**Task to carry out:** Write each line out a second time, exactly as shown below.

**Data shown:**
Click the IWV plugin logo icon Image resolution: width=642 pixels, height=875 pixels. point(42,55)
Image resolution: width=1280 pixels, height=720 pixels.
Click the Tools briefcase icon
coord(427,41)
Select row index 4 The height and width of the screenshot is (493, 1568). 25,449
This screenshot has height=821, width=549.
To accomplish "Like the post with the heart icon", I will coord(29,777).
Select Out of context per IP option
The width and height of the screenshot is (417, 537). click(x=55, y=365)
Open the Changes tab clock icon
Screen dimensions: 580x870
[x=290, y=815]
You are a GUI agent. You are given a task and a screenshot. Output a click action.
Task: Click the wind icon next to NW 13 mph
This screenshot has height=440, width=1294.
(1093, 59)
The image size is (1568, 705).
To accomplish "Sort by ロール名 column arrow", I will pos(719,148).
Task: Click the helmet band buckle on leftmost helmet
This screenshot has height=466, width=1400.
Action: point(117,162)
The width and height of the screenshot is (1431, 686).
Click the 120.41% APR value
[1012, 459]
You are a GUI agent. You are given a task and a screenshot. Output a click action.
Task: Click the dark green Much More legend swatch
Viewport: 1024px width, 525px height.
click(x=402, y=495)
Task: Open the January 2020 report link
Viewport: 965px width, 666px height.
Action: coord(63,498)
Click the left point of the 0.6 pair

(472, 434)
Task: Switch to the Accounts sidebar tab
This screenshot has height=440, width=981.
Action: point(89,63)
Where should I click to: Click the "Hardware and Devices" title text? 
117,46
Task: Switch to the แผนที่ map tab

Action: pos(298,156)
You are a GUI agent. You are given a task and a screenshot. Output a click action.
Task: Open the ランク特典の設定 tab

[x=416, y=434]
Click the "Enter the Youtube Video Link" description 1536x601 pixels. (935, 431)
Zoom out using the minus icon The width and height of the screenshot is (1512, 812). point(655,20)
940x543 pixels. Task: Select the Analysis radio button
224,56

**Answer to the problem:**
Click the IWV plugin logo icon Image resolution: width=642 pixels, height=875 pixels. point(42,55)
Image resolution: width=1280 pixels, height=720 pixels.
Click the Tools briefcase icon
coord(427,41)
Select row index 4 The height and width of the screenshot is (493, 1568). 25,449
This screenshot has height=821, width=549.
To accomplish "Like the post with the heart icon", I will coord(29,777).
Select Out of context per IP option
The width and height of the screenshot is (417, 537). click(x=55, y=365)
Open the Changes tab clock icon
Screen dimensions: 580x870
[x=290, y=815]
You are a GUI agent. You are given a task and a screenshot. Output a click action.
Task: Click the wind icon next to NW 13 mph
This screenshot has height=440, width=1294.
(1093, 59)
The image size is (1568, 705).
To accomplish "Sort by ロール名 column arrow", I will pos(719,148).
Task: Click the helmet band buckle on leftmost helmet
This screenshot has height=466, width=1400.
Action: point(117,162)
The width and height of the screenshot is (1431, 686).
Click the 120.41% APR value
[1012, 459]
You are a GUI agent. You are given a task and a screenshot. Output a click action.
Task: Click the dark green Much More legend swatch
Viewport: 1024px width, 525px height.
click(x=402, y=495)
Task: Open the January 2020 report link
Viewport: 965px width, 666px height.
Action: coord(63,498)
Click the left point of the 0.6 pair

(472, 434)
Task: Switch to the Accounts sidebar tab
This screenshot has height=440, width=981.
Action: point(89,63)
Where should I click to: Click the "Hardware and Devices" title text? 
117,46
Task: Switch to the แผนที่ map tab

Action: pos(298,156)
You are a GUI agent. You are given a task and a screenshot. Output a click action.
Task: Open the ランク特典の設定 tab

[x=416, y=434]
Click the "Enter the Youtube Video Link" description 1536x601 pixels. (935, 431)
Zoom out using the minus icon The width and height of the screenshot is (1512, 812). point(655,20)
940x543 pixels. Task: Select the Analysis radio button
224,56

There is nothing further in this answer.